** BEGIN Exercise input **
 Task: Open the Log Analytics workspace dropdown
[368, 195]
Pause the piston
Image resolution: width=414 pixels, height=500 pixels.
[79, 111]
** END Exercise input **
**Written request**
Please retype every line of the records above with no changes.

**Result of the exercise**
 Task: Open the Log Analytics workspace dropdown
[368, 195]
Pause the piston
Image resolution: width=414 pixels, height=500 pixels.
[79, 111]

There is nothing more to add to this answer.